Vuelta a la infancia

Con un enorme retardo en mi vida he comenzado a leer a ese delicioso escritor hebreo Amos Oz, y lo he hecho con Una historia de amor y oscuridad, un voluminoso libro autobiográfico cuyos relatos inevitablemente me han llevado a reflexionar sobre mi vida, lo que he sido y lo que he dejado de hacer.  Y lo confieso con la tristeza de saber que ya no puedo dar marcha atrás.

A través de su obra, Amos Oz narra cómo en medio de las privaciones, sufrimientos y felicidades del seno familiar, desde temprano se apegó a los libros y trataba a veces de encontrar soluciones a situaciones irremediables pero que, al mismo tiempo, ya mostraban disciplina para encausar el razonamiento. Explica los mecanismos de su ingenuidad infantil en la búsqueda de lo sublime.

Y aunque nada hay en que pueda parecerme al erudito señor Oz y tampoco lo pretendo, con Una historia de amor y oscuridad repentinamente me descubro repasando algunos momentos de la infancia que me marcaron de manera definitiva. Uno ocurrió cuando a mis once años, al salir de la escuela en las tardes yo iba a trabajar al taller de carpintería que mi padre tenía en la Carrera 8 de San Cristóbal, a pocos pasos de la Plaza Bolívar, donde en las tardes ocurrían las tertulias de un pequeño grupo de paisanos.

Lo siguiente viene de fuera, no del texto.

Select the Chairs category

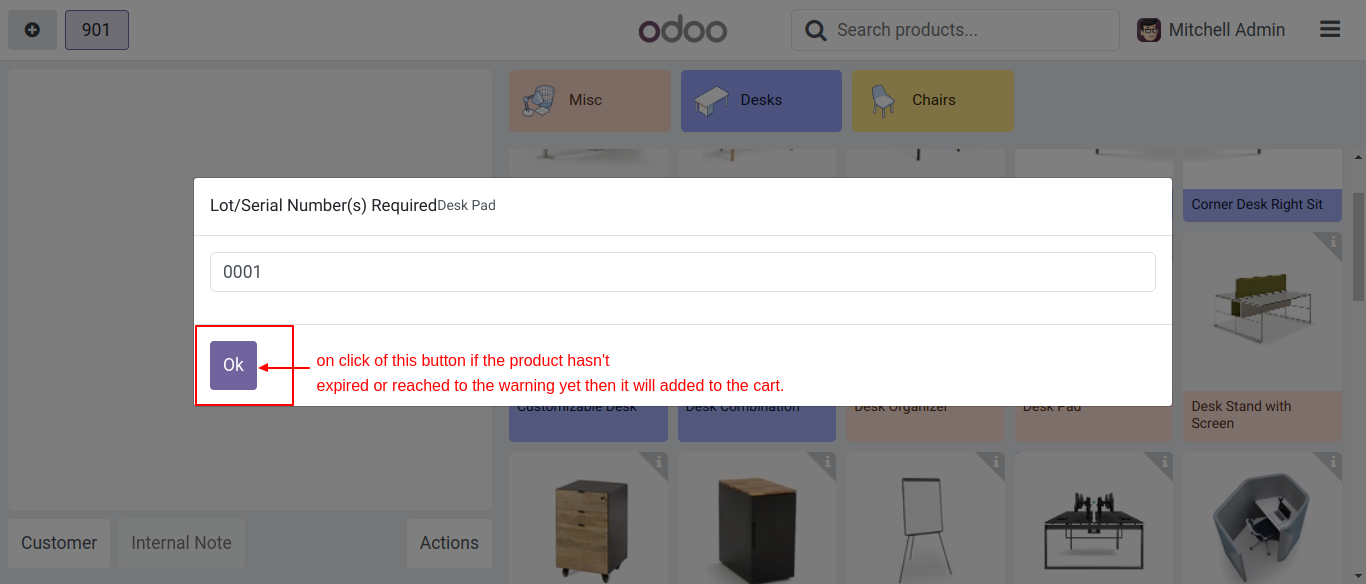coord(932,100)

Uno de los asistentes regulares era un amigo de mi padre que el 23 de enero de 1958 había salido de los calabozos de la Seguridad Nacional en Caracas y con gran alborozo había celebrado la caída del brutal dictador Marcos Pérez Jiménez, para luego ir a vivir al Táchira. Ese señor recordaba incluso los nombres de sus verdugos, que le arrancaban las uñas, le aplicaban descargas eléctricas en los testículos hasta dejarlo inconsciente, lo paraban descalzo sobre rines de autos, le quemaban el rostro y los brazos con cigarrillos. Caminaba con grave dificultad porque le habían roto los huesos de la cadera y de las piernas a golpes, sin que médico alguno lo hubiese atendido porque la crueldad lo impedía.

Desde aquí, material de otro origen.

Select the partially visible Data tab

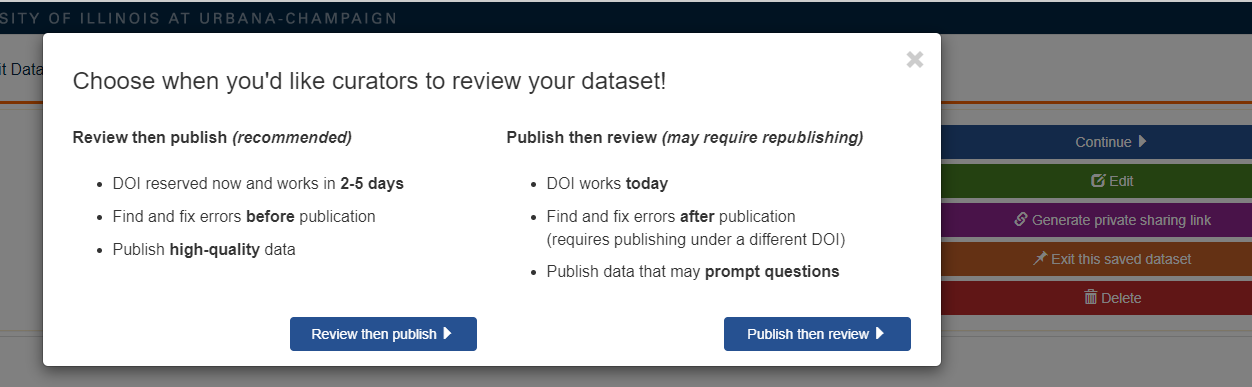(20, 68)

Esas descripciones y los relatos de la persecución policial a causa de sus luchas políticas, me mantenían en vilo y me hicieron rechazar desde temprano el significado de la bota militar.  Un buen día mi padre recibió la llamada en la cual le informaron el suicidio de aquel señor que había pagado un alto precio por razones de conciencia. El aparato represivo de la dictadura militar de derecha le había despedazado todo aliciente de vivir. Ya nada tenía sentido.

Desde entonces he experimentado un cada vez mayor desprecio por los regímenes militares y militaristas, porque siempre conducen a procedimientos de represión y otros abusos que invariablemente tratan de disfrazar con caretas electorales. Y aunque conceptualmente hay grandes diferencias entre las dictaduras de derecha y las de izquierda, para mí siempre representan lo mismo y de manera natural digo ¡No!  Por eso ahora, a medida que avanzo en la obra de Amos Oz, me resulta imposible no recordar a aquel amigo de mi padre.